Extracted data:
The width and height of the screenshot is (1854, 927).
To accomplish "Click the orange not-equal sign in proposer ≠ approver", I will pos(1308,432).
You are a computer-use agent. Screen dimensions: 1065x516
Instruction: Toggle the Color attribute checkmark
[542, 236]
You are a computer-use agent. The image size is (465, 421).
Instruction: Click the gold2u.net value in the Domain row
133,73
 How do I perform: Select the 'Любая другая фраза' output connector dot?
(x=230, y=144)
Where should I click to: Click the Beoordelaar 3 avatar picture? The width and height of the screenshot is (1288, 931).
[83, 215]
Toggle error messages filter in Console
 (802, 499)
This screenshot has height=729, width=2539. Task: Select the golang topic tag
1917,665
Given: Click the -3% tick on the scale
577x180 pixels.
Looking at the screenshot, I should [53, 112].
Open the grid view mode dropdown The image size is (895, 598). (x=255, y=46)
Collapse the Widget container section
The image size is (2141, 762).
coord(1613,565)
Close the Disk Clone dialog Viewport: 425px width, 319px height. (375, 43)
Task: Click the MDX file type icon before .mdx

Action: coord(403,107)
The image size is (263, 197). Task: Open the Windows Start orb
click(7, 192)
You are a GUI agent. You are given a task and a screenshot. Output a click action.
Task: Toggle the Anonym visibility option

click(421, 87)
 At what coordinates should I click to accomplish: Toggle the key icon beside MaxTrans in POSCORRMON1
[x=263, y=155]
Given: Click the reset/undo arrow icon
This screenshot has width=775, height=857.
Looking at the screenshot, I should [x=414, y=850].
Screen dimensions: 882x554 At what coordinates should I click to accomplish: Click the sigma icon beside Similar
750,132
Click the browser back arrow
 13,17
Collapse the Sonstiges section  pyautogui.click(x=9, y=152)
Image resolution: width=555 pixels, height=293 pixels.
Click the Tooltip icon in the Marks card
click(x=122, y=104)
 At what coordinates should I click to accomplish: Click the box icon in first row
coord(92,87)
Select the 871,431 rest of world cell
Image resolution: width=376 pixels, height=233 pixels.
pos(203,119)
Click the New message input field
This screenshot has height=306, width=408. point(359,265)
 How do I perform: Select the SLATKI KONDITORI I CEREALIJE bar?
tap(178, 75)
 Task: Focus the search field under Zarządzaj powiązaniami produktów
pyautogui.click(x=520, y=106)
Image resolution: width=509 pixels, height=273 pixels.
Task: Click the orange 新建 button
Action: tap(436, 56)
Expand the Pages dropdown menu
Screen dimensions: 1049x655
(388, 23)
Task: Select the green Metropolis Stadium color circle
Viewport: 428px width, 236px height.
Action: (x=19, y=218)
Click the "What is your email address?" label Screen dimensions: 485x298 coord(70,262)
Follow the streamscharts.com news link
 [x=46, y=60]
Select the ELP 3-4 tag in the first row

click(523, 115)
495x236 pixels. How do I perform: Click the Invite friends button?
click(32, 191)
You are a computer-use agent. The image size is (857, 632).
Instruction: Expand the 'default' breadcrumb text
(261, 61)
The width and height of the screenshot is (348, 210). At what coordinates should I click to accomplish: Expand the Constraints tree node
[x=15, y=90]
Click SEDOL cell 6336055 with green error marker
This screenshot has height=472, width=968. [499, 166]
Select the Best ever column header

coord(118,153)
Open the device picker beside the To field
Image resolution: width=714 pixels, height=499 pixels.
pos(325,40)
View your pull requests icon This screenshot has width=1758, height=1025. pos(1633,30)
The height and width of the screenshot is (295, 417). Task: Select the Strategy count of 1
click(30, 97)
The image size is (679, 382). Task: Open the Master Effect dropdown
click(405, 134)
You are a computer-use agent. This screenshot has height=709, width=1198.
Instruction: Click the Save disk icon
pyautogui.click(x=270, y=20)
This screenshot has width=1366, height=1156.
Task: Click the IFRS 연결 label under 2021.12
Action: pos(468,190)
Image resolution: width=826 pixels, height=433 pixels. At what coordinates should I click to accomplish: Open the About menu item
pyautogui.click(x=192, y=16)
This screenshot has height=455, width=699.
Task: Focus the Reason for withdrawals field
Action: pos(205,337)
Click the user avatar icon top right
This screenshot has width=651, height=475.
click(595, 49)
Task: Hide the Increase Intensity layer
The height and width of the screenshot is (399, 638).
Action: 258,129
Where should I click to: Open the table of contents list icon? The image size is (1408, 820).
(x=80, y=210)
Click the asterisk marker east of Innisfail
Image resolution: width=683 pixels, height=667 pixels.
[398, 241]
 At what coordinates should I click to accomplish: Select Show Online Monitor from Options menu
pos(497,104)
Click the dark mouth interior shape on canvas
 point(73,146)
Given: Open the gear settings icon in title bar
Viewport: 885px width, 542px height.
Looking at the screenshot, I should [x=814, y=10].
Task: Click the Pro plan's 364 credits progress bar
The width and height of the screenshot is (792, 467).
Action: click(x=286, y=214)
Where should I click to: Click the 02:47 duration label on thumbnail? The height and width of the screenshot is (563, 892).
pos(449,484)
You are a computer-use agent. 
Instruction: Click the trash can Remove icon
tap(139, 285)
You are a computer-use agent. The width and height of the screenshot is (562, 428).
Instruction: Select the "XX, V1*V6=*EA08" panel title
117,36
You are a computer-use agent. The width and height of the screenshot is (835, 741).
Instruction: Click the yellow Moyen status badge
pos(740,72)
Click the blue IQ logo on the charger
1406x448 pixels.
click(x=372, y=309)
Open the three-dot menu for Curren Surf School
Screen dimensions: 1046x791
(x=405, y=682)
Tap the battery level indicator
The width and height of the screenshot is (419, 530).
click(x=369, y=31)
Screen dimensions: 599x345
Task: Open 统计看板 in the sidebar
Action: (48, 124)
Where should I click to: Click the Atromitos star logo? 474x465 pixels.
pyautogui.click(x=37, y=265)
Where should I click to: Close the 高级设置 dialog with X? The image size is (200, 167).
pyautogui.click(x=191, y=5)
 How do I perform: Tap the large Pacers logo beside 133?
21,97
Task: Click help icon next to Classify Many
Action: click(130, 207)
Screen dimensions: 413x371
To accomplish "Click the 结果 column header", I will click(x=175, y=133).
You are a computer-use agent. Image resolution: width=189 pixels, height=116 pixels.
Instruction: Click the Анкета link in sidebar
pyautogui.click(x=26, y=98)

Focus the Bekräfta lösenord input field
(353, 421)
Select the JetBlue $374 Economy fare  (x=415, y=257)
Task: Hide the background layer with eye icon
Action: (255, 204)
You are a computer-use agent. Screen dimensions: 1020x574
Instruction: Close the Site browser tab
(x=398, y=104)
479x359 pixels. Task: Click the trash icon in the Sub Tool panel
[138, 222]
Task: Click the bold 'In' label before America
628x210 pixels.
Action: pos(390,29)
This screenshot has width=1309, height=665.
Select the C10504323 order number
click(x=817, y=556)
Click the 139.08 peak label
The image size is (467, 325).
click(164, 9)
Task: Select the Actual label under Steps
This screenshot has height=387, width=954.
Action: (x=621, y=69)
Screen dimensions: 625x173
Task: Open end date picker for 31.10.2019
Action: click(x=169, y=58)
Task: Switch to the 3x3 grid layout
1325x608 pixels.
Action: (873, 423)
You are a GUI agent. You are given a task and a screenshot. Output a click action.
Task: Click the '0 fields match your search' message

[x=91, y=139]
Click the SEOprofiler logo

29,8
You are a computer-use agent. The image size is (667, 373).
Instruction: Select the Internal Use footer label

Exercise description: Filter the listing above for lines with the word "computer", and copy each one you find.

Problem solution:
You are a computer-use agent. Screen dimensions: 1065x516
You are a computer-use agent. The image size is (465, 421).
You are a computer-use agent. The image size is (857, 632).
You are a computer-use agent. This screenshot has height=709, width=1198.
You are a computer-use agent. 
You are a computer-use agent. The width and height of the screenshot is (562, 428).
You are a computer-use agent. The width and height of the screenshot is (835, 741).
You are a computer-use agent. Image resolution: width=189 pixels, height=116 pixels.
You are a computer-use agent. Screen dimensions: 1020x574
You are a computer-use agent. The image size is (667, 373).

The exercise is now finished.